Appellant also seeks to reverse the Judgment because of alleged misconduct of the jury, in that some of the jurors testified on the hearing of the motion for a new trial that they were influenced somewhat in answering the question as to whether Arlie Young was in good health at the time the policy was delivered by the fact that appellant issued the policy and took the premiums, and should pay same. But on cross-examination each juror testified that, if the above matter was mentioned, it was after the answer had been agreed upon to the question submitted, and each juror further testified that he answered the question from a preponderance of the evidence and under the belief that it showed deceased to be in good health at the time the policy was delivered. So, if this evidence raised any issue of misconduct, which we do not concede, the question was for the trial court to determine, and no abuse of the court's discretion to refuse a new trial is shown. Rev.St. 1925, art. 2232; Smith-Boyett Co. v. Adams (Tex.Civ.App.) 16 S.W.2d 925; Debes v. Greenstone (Tex.Civ.App.) 260 S.W. 211, 213; Gulf C. S. F. Ry. Co. v. Higginbotham (Tex.Civ.App.) 173 S.W. 482; Sandifer v. Bank (Tex.Civ.App.) 8 S.W.2d 512; Galveston Electric Co. v. Biggs (Tex.Civ.App.) 14 S.W.2d 307; San Antonio Traction Co. v. Cassanova (Tex.Civ.App.) 154 S.W. 1190; Day v. G. C. S. F. Ry. Co. (Tex.Civ.App.) 297 S.W. 501; H. T. C. Ry. Co. v. Gray, 105 Tex. 42,143 S.W. 606; Kalteyer v. Mitchell, 102 Tex. 390, 117 S.W. 792,132 Am. St. Rep. 889; T. P. Ry. Co. v. Aaron (Tex.Civ.App.) 19 S.W.2d 930.

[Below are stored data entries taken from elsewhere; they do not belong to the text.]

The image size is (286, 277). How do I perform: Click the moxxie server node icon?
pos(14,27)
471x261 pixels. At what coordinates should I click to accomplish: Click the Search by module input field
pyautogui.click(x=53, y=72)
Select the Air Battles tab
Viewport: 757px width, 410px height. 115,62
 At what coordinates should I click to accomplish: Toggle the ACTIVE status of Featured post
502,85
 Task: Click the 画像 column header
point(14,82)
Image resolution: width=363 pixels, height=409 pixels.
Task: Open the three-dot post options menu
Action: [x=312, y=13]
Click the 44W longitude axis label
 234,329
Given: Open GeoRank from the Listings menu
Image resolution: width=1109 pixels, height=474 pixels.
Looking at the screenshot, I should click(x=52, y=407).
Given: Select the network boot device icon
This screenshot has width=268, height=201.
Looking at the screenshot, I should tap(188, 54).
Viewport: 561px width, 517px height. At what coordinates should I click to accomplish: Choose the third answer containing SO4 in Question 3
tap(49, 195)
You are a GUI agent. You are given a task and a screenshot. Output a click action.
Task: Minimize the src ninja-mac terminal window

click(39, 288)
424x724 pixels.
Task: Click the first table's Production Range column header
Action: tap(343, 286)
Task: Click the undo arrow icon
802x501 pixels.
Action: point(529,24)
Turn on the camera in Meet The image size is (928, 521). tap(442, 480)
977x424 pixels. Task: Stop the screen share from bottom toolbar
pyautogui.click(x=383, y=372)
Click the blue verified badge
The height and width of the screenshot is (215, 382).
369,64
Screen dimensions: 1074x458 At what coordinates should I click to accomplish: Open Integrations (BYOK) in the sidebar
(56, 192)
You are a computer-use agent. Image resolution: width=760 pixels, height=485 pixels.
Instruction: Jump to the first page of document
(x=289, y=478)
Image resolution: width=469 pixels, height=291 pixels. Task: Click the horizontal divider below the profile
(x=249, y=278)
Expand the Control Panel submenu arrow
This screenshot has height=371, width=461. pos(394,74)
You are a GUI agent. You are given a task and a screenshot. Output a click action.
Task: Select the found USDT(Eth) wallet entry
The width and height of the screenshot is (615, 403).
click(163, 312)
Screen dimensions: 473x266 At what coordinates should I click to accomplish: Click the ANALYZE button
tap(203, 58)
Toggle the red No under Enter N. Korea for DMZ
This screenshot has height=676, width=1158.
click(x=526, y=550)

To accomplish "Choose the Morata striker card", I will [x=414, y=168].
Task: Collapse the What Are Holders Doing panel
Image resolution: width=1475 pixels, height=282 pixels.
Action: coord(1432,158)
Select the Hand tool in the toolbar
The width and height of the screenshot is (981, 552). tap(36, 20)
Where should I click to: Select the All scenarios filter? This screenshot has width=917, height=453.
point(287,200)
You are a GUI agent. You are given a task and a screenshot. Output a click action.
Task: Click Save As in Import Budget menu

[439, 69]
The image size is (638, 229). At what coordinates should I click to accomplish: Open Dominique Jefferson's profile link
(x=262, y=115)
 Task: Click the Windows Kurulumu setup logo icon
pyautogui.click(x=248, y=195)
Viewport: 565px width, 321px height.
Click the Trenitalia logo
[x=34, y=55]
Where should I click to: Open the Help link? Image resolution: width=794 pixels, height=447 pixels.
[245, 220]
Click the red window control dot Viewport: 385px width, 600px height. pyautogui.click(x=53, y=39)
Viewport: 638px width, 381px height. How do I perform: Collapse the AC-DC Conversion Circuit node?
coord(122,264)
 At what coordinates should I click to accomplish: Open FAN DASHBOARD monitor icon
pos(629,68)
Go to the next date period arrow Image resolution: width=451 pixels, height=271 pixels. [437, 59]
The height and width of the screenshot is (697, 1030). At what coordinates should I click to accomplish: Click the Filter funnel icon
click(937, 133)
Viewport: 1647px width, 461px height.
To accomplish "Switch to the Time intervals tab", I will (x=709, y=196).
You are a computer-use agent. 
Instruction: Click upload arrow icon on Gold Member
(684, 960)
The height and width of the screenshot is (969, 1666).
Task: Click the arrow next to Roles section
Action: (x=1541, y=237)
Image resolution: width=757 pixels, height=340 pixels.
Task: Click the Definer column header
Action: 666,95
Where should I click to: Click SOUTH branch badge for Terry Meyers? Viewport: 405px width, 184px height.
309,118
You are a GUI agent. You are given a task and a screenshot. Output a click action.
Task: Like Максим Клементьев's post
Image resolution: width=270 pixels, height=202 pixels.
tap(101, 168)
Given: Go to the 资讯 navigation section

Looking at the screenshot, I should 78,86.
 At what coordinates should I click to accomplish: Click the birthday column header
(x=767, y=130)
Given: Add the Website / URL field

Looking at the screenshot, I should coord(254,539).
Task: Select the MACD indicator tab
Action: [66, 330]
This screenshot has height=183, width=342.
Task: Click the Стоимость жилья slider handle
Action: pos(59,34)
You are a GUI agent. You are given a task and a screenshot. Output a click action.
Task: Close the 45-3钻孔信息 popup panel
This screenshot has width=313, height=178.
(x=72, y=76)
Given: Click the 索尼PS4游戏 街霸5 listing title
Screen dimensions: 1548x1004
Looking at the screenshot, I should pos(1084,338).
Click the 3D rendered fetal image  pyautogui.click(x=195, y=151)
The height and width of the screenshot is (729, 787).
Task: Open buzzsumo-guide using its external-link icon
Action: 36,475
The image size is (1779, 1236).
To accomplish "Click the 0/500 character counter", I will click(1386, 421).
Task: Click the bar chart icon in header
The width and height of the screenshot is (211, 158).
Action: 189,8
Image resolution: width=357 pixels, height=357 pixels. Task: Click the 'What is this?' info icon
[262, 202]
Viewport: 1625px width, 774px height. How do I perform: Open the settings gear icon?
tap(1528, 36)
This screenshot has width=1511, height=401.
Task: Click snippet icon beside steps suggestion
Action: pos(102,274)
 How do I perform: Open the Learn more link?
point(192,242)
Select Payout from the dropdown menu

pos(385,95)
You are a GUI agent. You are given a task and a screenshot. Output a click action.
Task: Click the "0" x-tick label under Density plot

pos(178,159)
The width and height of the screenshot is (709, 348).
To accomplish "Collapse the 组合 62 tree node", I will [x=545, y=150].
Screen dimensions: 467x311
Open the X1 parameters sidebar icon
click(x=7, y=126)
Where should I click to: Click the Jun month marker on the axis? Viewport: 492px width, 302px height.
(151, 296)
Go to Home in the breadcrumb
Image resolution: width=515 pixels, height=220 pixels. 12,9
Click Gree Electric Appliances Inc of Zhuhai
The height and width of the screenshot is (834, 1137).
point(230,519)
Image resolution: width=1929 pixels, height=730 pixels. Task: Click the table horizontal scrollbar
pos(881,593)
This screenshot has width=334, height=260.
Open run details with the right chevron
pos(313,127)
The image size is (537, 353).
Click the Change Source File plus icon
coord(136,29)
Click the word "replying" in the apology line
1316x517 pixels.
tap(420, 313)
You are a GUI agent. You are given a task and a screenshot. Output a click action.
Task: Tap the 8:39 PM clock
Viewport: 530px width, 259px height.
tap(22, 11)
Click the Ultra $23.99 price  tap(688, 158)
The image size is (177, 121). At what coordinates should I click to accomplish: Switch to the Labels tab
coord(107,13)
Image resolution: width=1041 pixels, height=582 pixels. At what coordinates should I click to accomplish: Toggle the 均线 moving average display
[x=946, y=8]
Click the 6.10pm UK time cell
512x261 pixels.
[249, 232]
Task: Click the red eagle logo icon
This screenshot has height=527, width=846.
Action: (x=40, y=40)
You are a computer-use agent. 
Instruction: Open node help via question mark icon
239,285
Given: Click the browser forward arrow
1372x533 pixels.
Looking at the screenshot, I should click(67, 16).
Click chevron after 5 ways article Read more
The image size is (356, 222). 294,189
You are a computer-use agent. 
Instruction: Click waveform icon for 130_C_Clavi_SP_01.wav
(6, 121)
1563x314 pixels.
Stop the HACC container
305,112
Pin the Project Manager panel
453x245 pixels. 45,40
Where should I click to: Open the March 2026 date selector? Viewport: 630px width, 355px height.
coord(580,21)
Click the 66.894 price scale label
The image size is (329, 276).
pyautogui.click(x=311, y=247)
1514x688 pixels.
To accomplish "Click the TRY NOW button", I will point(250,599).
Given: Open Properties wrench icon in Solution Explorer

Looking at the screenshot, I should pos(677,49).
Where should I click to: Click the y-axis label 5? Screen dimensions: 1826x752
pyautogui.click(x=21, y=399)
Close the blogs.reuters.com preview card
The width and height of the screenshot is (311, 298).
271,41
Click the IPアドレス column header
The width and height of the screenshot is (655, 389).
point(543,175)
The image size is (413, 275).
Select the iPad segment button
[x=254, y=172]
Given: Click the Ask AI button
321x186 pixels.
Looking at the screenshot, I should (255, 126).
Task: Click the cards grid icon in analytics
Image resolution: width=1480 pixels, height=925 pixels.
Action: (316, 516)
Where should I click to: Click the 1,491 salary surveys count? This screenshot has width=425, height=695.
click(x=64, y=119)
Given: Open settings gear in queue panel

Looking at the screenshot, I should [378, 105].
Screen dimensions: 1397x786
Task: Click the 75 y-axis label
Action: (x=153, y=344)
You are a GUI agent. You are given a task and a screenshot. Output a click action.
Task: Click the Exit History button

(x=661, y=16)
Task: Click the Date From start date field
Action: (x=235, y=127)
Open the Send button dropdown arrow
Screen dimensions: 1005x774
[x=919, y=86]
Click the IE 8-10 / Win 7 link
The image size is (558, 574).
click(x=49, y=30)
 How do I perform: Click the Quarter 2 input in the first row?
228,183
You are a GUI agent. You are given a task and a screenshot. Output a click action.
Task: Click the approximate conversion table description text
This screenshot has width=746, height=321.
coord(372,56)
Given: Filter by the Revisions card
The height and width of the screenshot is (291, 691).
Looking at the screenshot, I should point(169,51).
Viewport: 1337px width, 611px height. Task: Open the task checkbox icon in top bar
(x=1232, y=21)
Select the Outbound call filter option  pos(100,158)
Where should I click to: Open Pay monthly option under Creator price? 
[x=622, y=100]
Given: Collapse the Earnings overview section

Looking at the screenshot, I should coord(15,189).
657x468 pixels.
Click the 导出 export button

It may also be stated in this connection that a second special issue was submitted in the alternative, as to whether appellant relied upon the representations that Arlie Young was in good health when the application was made and the policy delivered; appellee having alleged that appellant had not so relied and that she had paid all premiums due on the policy, which premiums appellant admitted having received, and tendered the amount paid into court. Therefore the fact that a policy had been issued and the *Page 706 premiums paid was properly before the jury on the alternative issue, and the fact that they may have discussed this evidence is not misconduct of the jury.

Appellant also contends that it was reversible error for appellee's counsel to tell the jury what the effect of their answer to the issue submitted would be. The bill of exception shows that counsel stated, in substance, that, if they answered that Arlie Young was in bad health at the time of the delivery of the policy, then "this good woman (meaning appellee) could not recover." The record shows that, upon the objection being made, counsel apologized to the court and the jury, and the court immediately instructed the jury not to consider any argument as to the effect of their verdict. The court also charged the jury as follows: "You are instructed that it is no concern of yours what the effect of your answers to the special issues propounded to you will be on the judgment thereafter to be rendered by the Court in this case. You will, therefore, not consider or discuss or in any manner refer in your deliberations to the effect of your answers or any of them on the judgment to be rendered by this court."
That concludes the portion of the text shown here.